The city Board of Supervisors originally passed the citywide ban in a unanimous vote June 20, but were forced to return to the issue after a coalition of small businesses submitted a petition with 33,941 signatures. The measure, which is the first ban on vaping flavors and menthol products in the country, is set to take effect in April reports CNBC.

The contentious issue will now be determined by a popular ballot vote scheduled for June 5, 2018. Critics of the ban say flavored vaping products are key to helping smokers dissociate with the taste of tobacco and ultimately quit. They also note the measure is likely to disproportionately impact small businesses in the city.

“It’s constantly retailers, especially small businesses, that are highly impacted,” a spokesman for Let’s Be Real San Francisco, the group leading the opposition to the ban, told CNBC. “Many rely on tobacco sales and products and follow the rules and regulations and are most harmed from them.”

Regulators in the city argue that options like cotton candy, banana cream and even mint entice children and serve as a gateway to smoking cigarettes, but recent data shows these fears are largely unfounded. Medical experts focused on harm reduction say misrepresentations of vaping, often driven by politic interests, damage overall public health and risk costing smokers’ lives.

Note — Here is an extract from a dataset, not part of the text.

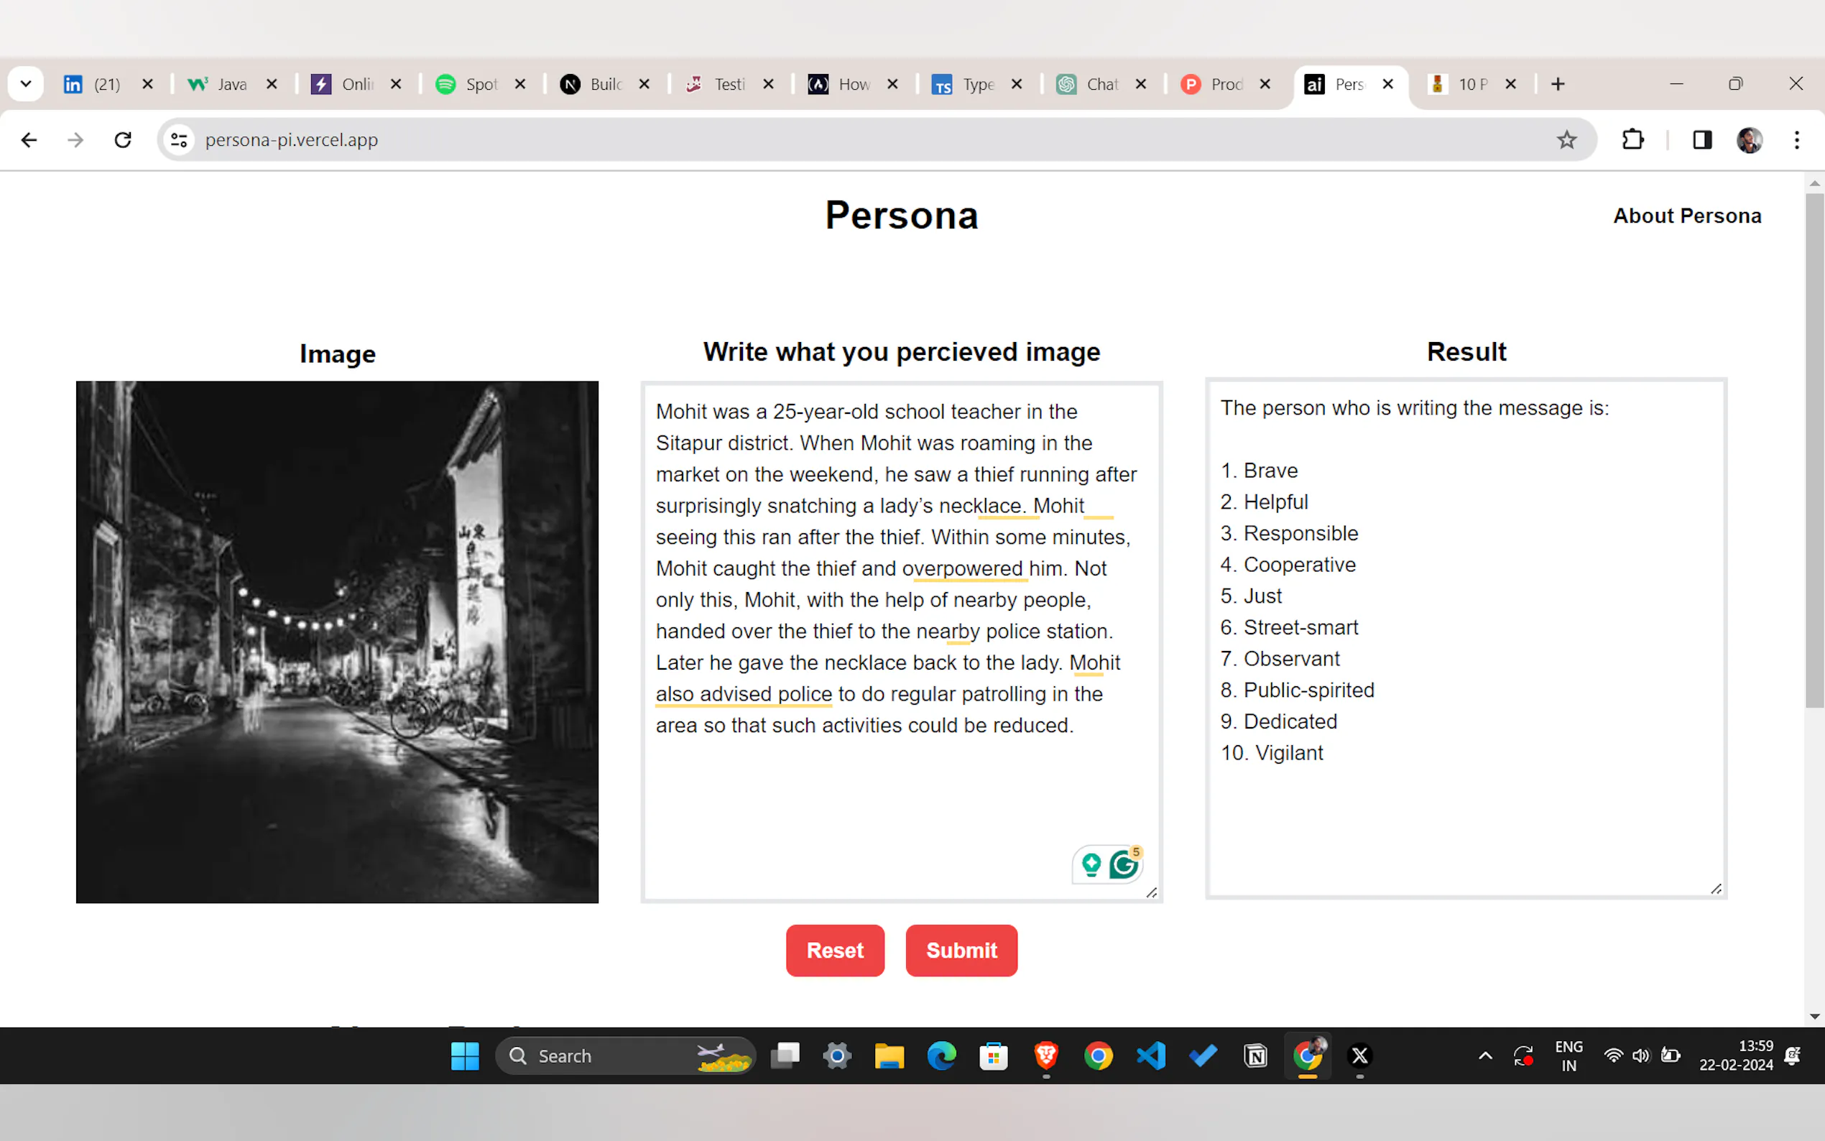The height and width of the screenshot is (1141, 1825).
Task: Toggle the browser side panel icon
Action: [x=1702, y=140]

A growing body of medical evidence demonstrates that vaping is a much safer alternative to smoking. A University of California study released July 26 showed a record number of Americans are ditching cigarettes with the aid of vaping devices. The rate of Americans quitting smoking jumped from 4.5 percent between 2010 and 2011 to 5.6 percent between 2014 and 2015.

That means roughly 350,000 smokers gave up the habit between 2014 and 2015.

The fight over flavored products in San Francisco will likely influence similar policy battles happening in cities and states across the country. The sale of flavored cigarettes is banned at the federal level, however, the regulations exclude menthol products.